[Records to use — start]

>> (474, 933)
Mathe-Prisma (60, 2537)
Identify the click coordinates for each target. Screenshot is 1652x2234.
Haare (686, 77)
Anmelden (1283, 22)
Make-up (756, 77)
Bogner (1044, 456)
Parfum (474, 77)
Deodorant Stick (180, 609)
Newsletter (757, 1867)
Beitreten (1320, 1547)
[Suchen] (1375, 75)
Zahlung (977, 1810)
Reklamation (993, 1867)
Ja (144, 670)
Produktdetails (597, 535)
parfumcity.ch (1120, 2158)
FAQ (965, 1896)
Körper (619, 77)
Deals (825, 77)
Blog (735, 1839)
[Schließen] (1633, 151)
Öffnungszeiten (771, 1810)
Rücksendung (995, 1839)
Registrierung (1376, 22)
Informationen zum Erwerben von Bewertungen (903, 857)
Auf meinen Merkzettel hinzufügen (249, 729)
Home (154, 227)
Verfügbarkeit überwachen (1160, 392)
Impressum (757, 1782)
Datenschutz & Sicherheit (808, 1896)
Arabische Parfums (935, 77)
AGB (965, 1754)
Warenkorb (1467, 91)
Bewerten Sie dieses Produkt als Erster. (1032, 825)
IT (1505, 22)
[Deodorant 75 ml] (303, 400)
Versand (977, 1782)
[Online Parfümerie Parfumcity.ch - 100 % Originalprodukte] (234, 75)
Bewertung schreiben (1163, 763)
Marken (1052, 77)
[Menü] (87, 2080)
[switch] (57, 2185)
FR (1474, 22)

[Records to use — finish]

## Work to complete
For the material above, reproduce exactly the lines from the line with "Deals (825, 77)" to the line with "IT (1505, 22)", inclusive, and exclude all others.

## Result for this task
Deals (825, 77)
Blog (735, 1839)
[Schließen] (1633, 151)
Öffnungszeiten (771, 1810)
Rücksendung (995, 1839)
Registrierung (1376, 22)
Informationen zum Erwerben von Bewertungen (903, 857)
Auf meinen Merkzettel hinzufügen (249, 729)
Home (154, 227)
Verfügbarkeit überwachen (1160, 392)
Impressum (757, 1782)
Datenschutz & Sicherheit (808, 1896)
Arabische Parfums (935, 77)
AGB (965, 1754)
Warenkorb (1467, 91)
Bewerten Sie dieses Produkt als Erster. (1032, 825)
IT (1505, 22)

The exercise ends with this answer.